Par lettre adressée au doyen des juges d'instruction en
<< constituant partie civile >> . Consignation à prévoir
.
Par citation directe, par exploit d'huissier, devant le tribunal de police ou
correctionnel . Il faut alors payer une consignation au greffe ( pour éviter
les dépôts de plainte abusifs ) . La citation directe rend les poursuites
obligatoires . Si une plainte ou une citation ont été engagées
avec légèreté ou de mauvaise foi, le plaignant s'expose à
une condamnation, à des dommages et intérêts .
Si l'on n'a pas de preuves suffisantes pour faire condamner quelqu'un de précis,
il faut porter plainte contre X . Si l'on est avisé, par lettre recommandée
d'un huissier, qu'un exploit a été << déposé en mairie
>> à son nom, il faut rapidement, muni de pièces d'identité,
se faire remettre le pli, les délais de procédure ( assez courts dans
certains cas ) courant à partir du jour où le pli a été
<< déposé en mairie >> .
2°) S'il s'agit d'un délit ( vol, escroquerie
...), c'est la législation pénale qui réagit les faits qui opposent
la société à l'auteur d'une infraction . La société
est représentée par le Ministre Public qui demande à l'encontre
de l'auteur d'une infraction l'application de la loi pénale édictée
dans le Code Pénal de 1810 ( le nouveau ) . Le code pénal est donc
un code répressif .
S'il s'agit d'un différend entre particuliers ( bornage de terrain ...),
c'est la juridiction civile qui règle les contestations d'intérêts
privées . Les juridictions civiles n'infligent pas de peines mais imposent
certaines obligations . Elles font l'application des règles édictées
par le Code Civil ou Code Napoléon ( 1804 ) . Le Code Civil contient un
peu plus de 2200 articles .
3°) L'aide judiciaire est la mise à
la disposition des plus démunis d'un avocat gratuitement afin d'assurer
leur défense . C'est une prise en charge totale ou partielle des frais
de Justice, sous condition de ressources aux personnes ayant de faibles revenus
.
Cette gratuité signifie que l'accès au juge et l'obtention d'une décision
de Justice ne sont par eux-mêmes soumis à la demande d'une somme d'argent
. La vénalité des charges judiciaires a été abolie . Cependant,
cette gratuité n'exclut pas que tout procès entraîne des frais,
aussi bien pour le 'perdant” que pour le 'gagnant” . La Justice est en fait
assez onéreuse et pour palier cet inconvénient, les plus démunis
ont à leur disposition le recours à l'aide judiciaire .

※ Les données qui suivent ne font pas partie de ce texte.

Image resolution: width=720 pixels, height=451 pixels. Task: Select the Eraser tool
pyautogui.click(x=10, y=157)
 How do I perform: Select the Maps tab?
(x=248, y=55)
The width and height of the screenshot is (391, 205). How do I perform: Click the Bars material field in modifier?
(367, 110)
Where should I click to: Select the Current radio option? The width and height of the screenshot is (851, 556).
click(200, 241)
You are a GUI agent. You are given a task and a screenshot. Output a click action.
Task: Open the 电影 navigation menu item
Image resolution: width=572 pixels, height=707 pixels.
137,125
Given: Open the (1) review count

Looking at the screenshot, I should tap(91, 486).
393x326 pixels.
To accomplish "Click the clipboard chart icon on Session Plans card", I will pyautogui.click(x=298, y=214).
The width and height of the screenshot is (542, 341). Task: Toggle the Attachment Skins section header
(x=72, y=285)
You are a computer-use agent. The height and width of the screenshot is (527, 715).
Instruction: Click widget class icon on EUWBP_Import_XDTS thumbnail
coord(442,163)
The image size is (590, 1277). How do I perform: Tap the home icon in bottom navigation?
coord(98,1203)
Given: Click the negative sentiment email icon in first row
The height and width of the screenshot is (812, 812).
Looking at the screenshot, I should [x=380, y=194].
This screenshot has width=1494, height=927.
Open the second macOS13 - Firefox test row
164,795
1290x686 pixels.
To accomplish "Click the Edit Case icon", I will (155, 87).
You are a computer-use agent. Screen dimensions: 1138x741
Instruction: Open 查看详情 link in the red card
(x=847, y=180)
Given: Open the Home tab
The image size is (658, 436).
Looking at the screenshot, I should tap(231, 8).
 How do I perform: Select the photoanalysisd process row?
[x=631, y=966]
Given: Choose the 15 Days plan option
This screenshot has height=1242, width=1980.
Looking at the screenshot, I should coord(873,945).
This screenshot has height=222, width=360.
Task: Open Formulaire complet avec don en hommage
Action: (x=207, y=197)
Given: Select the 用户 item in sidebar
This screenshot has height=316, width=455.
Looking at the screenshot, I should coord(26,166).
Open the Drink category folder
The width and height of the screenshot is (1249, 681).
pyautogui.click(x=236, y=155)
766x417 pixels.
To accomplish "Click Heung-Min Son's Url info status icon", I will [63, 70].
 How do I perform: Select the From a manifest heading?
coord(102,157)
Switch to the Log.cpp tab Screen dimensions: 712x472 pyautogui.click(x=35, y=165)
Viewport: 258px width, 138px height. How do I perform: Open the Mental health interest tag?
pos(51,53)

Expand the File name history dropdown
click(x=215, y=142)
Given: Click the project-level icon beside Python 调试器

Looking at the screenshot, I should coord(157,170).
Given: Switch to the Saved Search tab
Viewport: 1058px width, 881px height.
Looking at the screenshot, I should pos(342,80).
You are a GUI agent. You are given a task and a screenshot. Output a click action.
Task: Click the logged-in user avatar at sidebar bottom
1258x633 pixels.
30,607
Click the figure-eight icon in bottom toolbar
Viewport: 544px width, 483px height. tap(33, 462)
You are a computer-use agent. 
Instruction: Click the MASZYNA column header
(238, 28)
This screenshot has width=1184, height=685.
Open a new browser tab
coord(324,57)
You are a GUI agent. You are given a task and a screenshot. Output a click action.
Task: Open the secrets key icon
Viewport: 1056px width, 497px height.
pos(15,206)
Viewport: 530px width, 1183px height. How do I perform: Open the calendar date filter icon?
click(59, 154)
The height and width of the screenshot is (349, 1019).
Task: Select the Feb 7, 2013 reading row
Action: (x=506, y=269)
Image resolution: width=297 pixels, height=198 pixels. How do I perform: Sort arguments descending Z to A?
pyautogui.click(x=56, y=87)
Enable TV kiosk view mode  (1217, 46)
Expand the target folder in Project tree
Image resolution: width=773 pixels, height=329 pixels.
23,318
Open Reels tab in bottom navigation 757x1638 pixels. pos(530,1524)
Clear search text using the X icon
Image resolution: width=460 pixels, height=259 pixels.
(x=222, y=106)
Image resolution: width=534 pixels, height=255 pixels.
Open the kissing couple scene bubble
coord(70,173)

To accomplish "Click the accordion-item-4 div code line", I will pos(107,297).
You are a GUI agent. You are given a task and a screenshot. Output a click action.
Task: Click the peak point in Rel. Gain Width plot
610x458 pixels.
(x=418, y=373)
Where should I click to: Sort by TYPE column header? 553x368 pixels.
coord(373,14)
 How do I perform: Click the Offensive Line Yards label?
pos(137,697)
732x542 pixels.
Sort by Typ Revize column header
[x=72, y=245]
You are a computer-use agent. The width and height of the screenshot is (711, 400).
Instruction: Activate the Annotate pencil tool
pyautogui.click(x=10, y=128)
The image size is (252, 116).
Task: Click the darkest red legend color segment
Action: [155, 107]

4°) Le Code Pénal n'exige pas, pour son
application, que l'auteur ou la personne au secours de qui il s'est porté
se soient trouvés en péril de mort . Donnent droit à l'exercice
de la légitime défense, non seulement les agressions contre l'intégrité
physique de soi-même ou d'autrui mais encore celles présentant un
simple danger moral .
La légitime défense peut encore être exercée pour protéger
des biens.
Il n'y a en principe jamais légitime défense contre un acte de l'autorité,
même si cet acte est illégal .
L'agression doit être actuelle ou imminente pour que puisse être exercé
le droit de recourir à la légitime défense . Ne peut bénéficier
de la légitime défense le prévenu qui, ouvrant sa porte pour
se trouver face à face avec un adversaire qui tente de tirer sur lui avec
une arme à feu enrayée, rentre chez lui au lieu de refermer sa porte
et de se barricader en appelant les services de police, prend un fusil,
le charge et, ressortant, tire en direction de l'agresseur ; la riposte n'ayant
pas lieu dans un cas de nécessité actuelle mais alors que le danger
n'est plus imminent, les éléments constitutifs de l'infraction de
coups et blessures volontaires avec port d'arme sont bien réunis .
La légitime défense justifie non seulement les actes graves visés
par le Code Pénal, mais encore des violences légères, des menaces,
mais le fait justificatif est incompatible avec les infractions d'imprudence,
notamment les coups et blessures involontaires .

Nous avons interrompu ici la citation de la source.